If that isn't a red flag I don't know what is. As I stated much earlier in this thread there should just be a sticky for the established restorers who are not afraid to post examples of their work.Restoring a bicycle correctly can take as many hours researching as actually working on the bike. V/r Shawn


----------



## Nickinator (Jun 16, 2014)

Shawn, I wish you were a moderator/admin  You could take care of nonsense like this.

Darcie


----------



## Freqman1 (Jun 16, 2014)

Nickinator said:


> Shawn, I wish you were a moderator/admin  You could take care of nonsense like this.
> 
> Darcie




Thanks Darcie but the mods here have a thankless job and do a pretty good job of policing stuff up. This is one of those that takes care of itself. I can't see much business being generated if you fail to respond to requests or provide examples (bicycles) of your work. V/r Shawn


----------



## wspeid (Jun 16, 2014)

I've always said there are 4 kinds of people to do business with...
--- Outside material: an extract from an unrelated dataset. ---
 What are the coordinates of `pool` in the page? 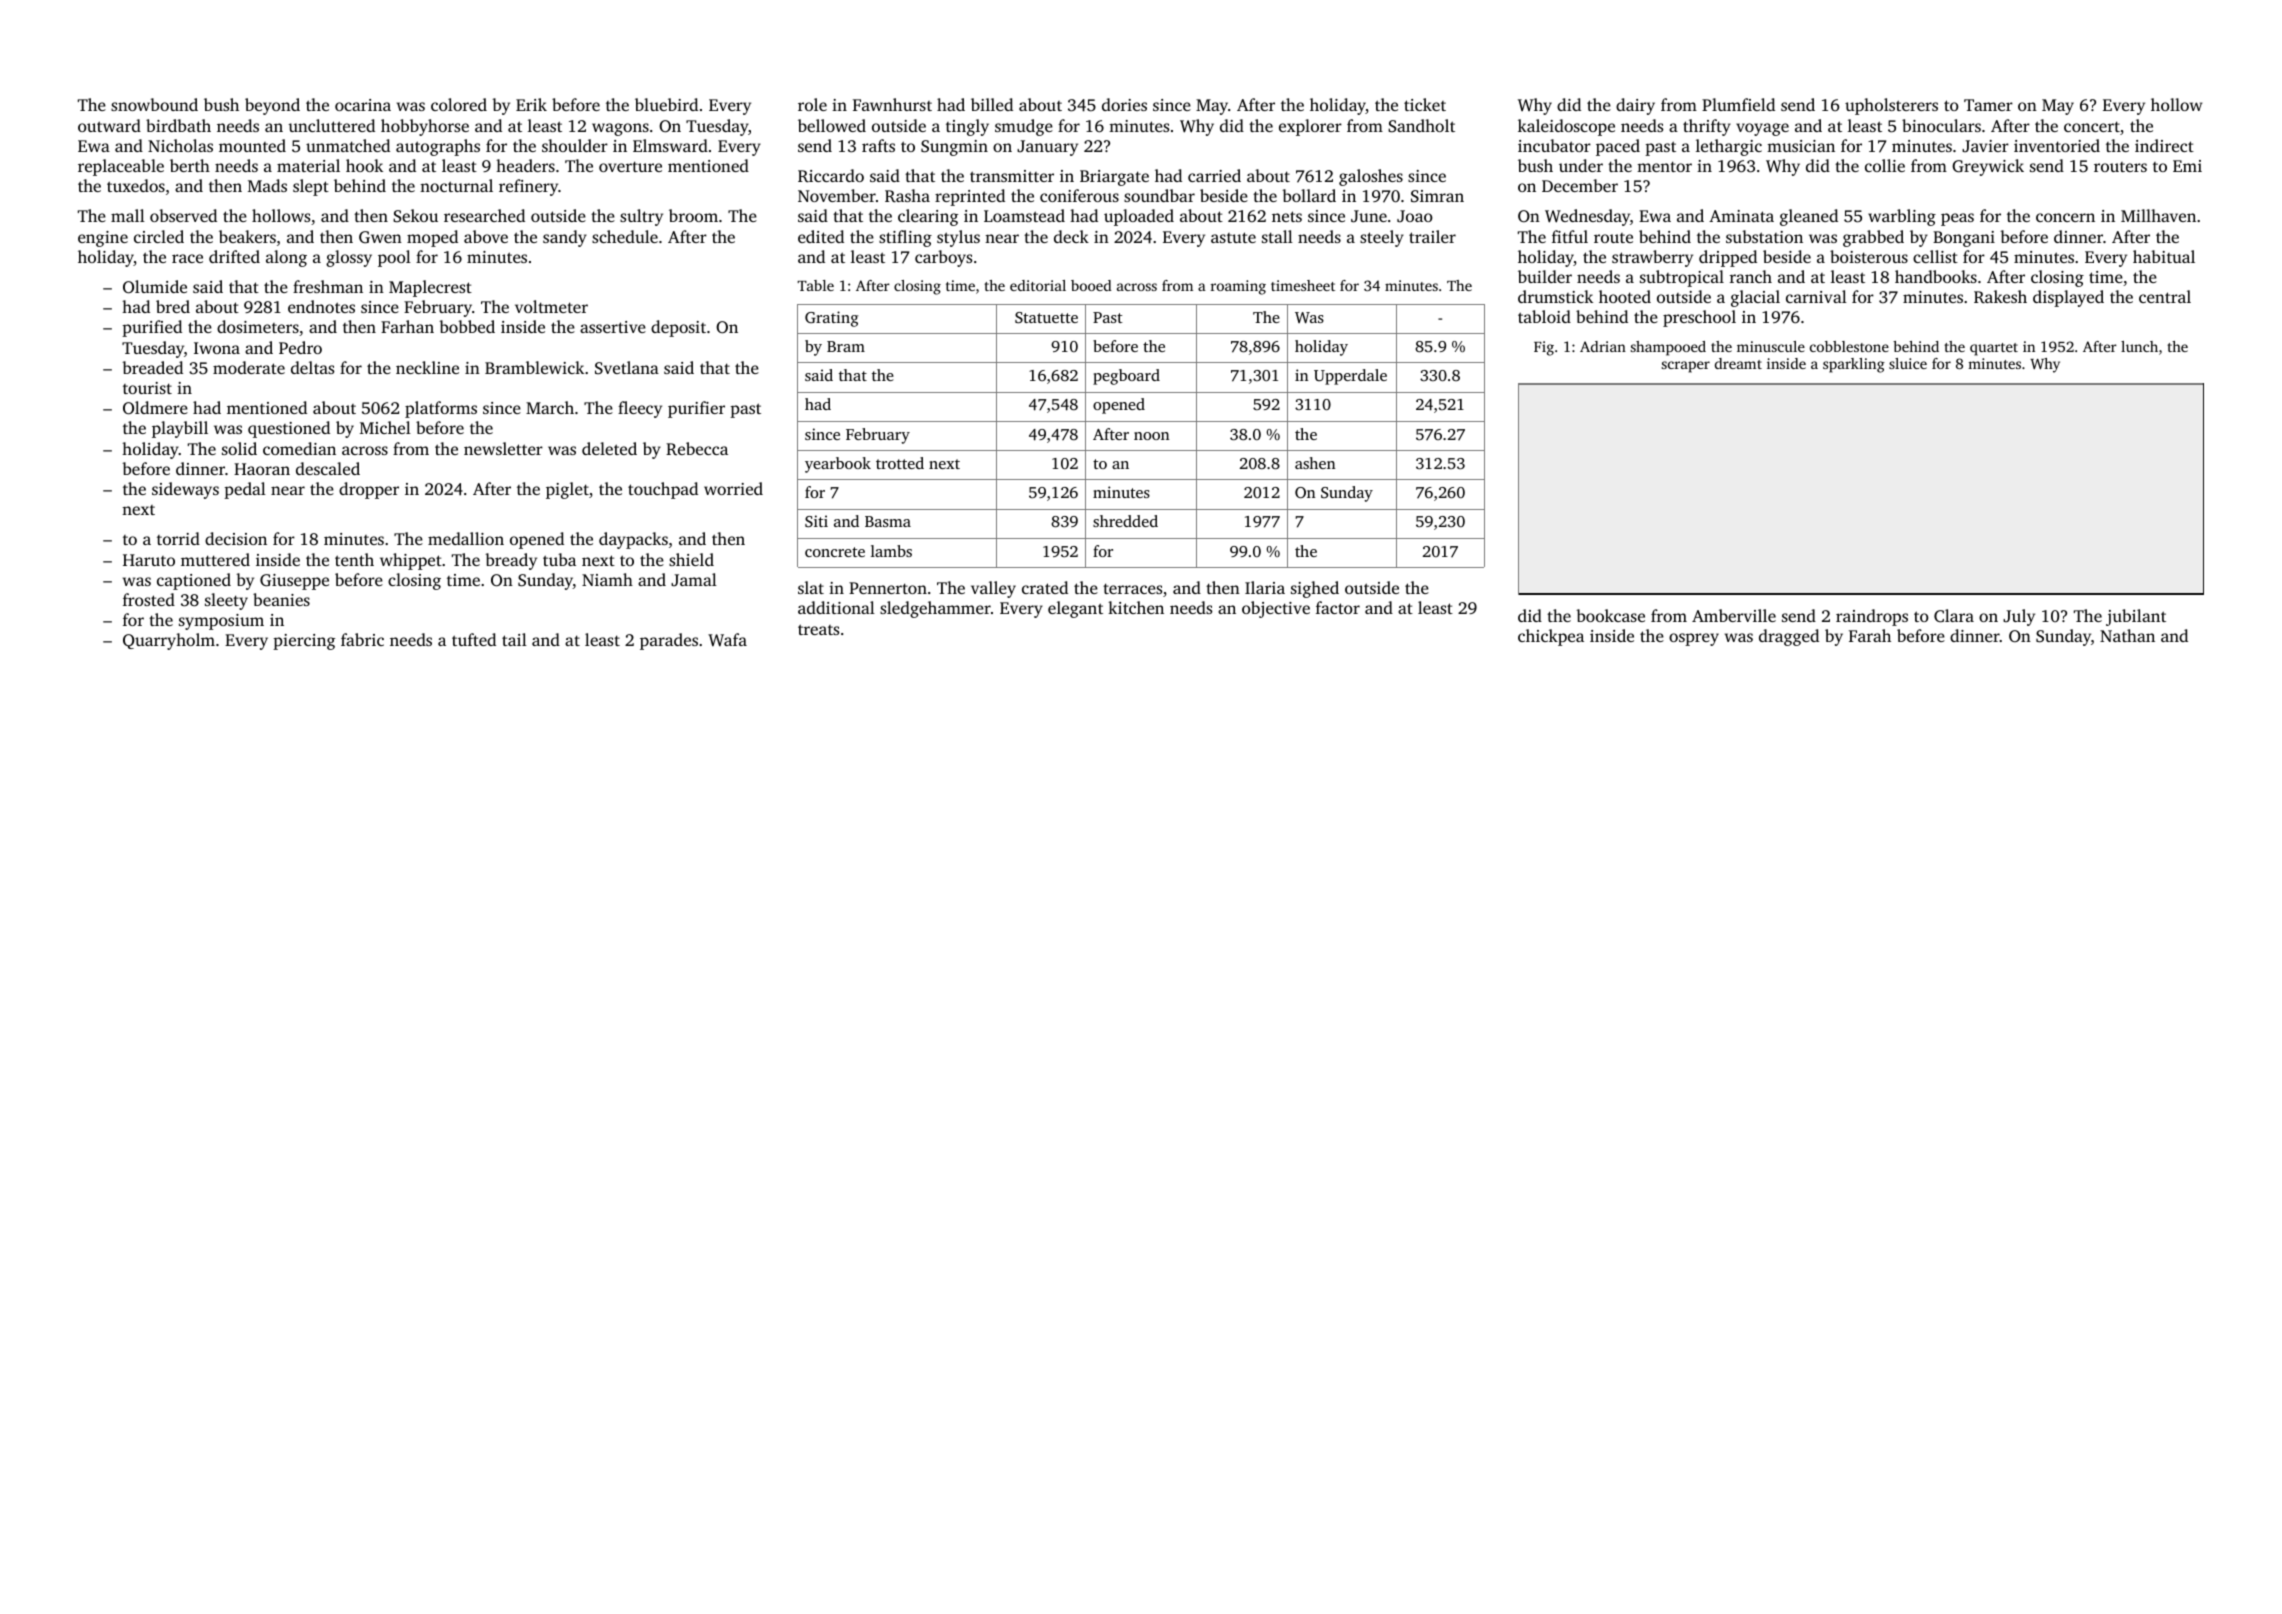 It's located at (394, 258).
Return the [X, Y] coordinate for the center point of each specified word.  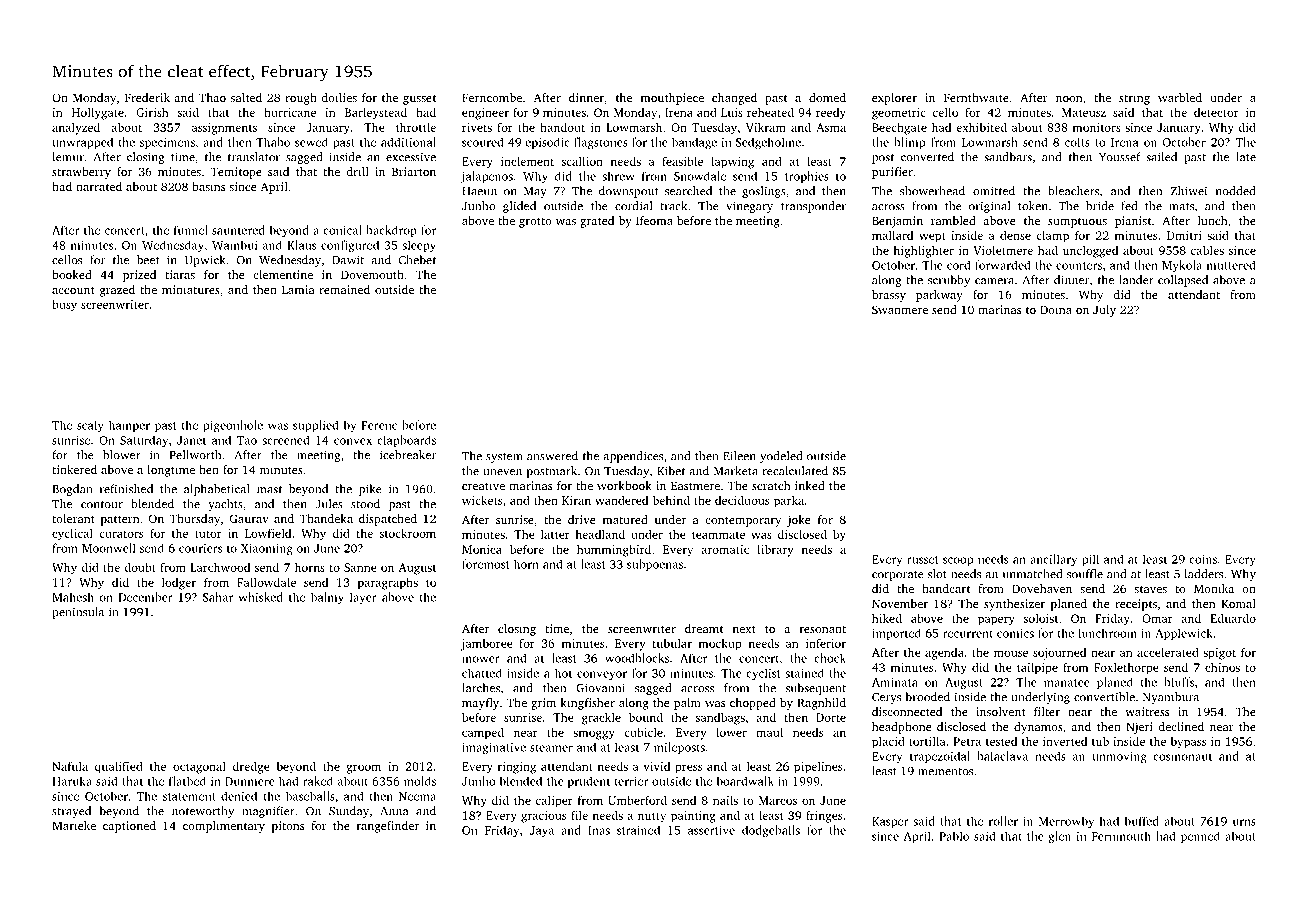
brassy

- people known to do great work and be great to work with
- people known to do great work but who are miserable to deal with
- people whose work isn't proven to be the greatest but they're super nice and will go the extra mile for you.
- people whose work isn't proven and who are miserable to deal with

I avoid category 4 at all cost, especially if it means sending them a possession I value.


----------